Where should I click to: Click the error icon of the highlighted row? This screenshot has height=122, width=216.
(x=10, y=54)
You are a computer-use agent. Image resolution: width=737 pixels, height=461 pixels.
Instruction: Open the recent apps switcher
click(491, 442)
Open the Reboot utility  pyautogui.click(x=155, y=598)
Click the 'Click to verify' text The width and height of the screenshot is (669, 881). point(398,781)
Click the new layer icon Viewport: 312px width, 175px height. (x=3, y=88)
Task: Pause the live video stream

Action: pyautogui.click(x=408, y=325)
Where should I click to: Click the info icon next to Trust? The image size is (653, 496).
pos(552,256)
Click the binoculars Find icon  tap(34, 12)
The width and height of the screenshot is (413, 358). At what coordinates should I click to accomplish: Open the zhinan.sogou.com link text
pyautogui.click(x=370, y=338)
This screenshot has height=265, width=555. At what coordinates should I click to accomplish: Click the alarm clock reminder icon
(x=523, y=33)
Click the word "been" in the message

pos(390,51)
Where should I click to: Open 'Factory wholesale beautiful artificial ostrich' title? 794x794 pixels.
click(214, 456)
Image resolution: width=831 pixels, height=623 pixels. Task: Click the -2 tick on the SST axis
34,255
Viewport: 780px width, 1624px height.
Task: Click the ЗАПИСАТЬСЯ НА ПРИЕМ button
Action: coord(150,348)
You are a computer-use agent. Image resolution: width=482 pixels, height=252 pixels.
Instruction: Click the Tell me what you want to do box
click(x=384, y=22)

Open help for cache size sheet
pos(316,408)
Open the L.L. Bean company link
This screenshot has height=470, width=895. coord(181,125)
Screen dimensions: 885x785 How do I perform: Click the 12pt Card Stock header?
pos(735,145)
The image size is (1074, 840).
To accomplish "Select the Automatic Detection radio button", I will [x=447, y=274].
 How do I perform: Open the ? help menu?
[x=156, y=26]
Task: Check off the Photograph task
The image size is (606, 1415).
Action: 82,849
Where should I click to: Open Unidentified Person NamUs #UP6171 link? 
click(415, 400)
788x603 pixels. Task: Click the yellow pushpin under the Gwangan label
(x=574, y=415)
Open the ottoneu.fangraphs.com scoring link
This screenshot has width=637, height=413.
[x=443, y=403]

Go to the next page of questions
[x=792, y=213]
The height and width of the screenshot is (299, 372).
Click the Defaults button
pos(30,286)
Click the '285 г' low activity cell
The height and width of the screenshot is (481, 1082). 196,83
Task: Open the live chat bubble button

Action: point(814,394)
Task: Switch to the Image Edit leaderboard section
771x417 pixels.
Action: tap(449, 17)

Activity: Write out exactly, and only, each line from the one with "Task: Open the live chat bubble button" down to the last line of the records above.

Answer for the task:
Task: Open the live chat bubble button

Action: point(814,394)
Task: Switch to the Image Edit leaderboard section
771x417 pixels.
Action: tap(449, 17)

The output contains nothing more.